Мистер Кетль сидел и обдумывал это происшествие. Оно было свыше его понятий.

- Именно исчезла, подтвердила Элла тихим тоном. - И так это непонятно, что, право, кажется, она поднялась на воздух. Невозможно описать, какое тревожное чувство оставило это между нами в Герон-Дайке.

- Вы все еще спите в северном флигеле? спросила Мария.

- О! нет, я после этого переменила комнату.

Элла рассказала все, что знала. Но предмет был так интересен, что викарий и Мария закидали ее вопросами во весь завтрак, к которому пригласили ее остаться. Она ушла после завтрака, говоря, что может быть нужна деду, а Мария надела шляпку и пошла ее провожать. Проходить им надо было мимо "Наклонной Калитки".

- Как поживаете, мистрис Кин? закричала Мария.

Мистрис Кин подбежала и взяла протянутую руку. - Я слышала, что вы вернулись, мис Мария, и очень обрадовалась. Но... но...

Она не могла продолжать. Воспоминание о том, что служилось, заставило ее залиться, слезами.

- Да, молодые барышни, знаю я ваше доброе участие и надеюсь, что вы меня простите, сказала она, выслушав несколько слов, сказанных в утешение: - хотя, конечно, какое же утешение можно было придумать для такого несчастия? - Это случилось так скоро после нашего отъезда! соболезновала Мария.

Иногда мне кажется, что я была бы счастливее, если бы могла знать, что она умерла и лежит в могиле.

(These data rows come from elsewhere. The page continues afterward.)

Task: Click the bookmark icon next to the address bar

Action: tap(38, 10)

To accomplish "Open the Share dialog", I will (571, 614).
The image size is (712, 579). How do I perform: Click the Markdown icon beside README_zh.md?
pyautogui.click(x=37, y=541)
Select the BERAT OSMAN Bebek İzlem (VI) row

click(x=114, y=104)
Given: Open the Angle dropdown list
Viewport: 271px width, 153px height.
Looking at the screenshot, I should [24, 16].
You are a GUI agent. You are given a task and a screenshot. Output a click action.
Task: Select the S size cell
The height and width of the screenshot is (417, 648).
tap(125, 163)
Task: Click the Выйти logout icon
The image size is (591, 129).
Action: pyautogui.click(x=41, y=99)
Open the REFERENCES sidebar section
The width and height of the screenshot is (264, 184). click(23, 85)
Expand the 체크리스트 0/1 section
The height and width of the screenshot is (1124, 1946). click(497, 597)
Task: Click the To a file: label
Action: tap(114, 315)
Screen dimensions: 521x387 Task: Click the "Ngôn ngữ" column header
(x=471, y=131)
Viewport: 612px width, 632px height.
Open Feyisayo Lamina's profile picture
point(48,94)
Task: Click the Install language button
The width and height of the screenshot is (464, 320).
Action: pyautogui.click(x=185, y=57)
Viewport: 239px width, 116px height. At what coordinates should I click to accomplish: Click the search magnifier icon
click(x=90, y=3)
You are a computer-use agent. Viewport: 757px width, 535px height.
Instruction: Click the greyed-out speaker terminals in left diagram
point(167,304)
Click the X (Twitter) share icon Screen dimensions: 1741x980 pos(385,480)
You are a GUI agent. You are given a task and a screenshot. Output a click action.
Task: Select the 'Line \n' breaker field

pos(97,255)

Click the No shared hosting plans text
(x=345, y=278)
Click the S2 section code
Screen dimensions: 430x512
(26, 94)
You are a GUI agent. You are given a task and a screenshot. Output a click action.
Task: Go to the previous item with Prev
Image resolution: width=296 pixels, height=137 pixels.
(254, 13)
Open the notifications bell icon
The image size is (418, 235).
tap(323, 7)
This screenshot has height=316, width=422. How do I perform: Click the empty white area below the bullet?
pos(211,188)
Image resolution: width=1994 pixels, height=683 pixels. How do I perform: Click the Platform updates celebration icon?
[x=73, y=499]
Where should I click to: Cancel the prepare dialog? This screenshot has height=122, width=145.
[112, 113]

- Что Сьюзенна? спросила Мария.

- Сьюзенна совсем сдурилась, ответила трактирщица, понизив голос, и смотря чрез плечо в дом. - У бедной девушки разные дикия фантазии в голове; она думает... думает...

Мистрис Кин взглянула на мис Винтер и замолчала. Она хотела сказать: думает, что Катерина мертвая или живая и теперь еще в Герон-Дайке.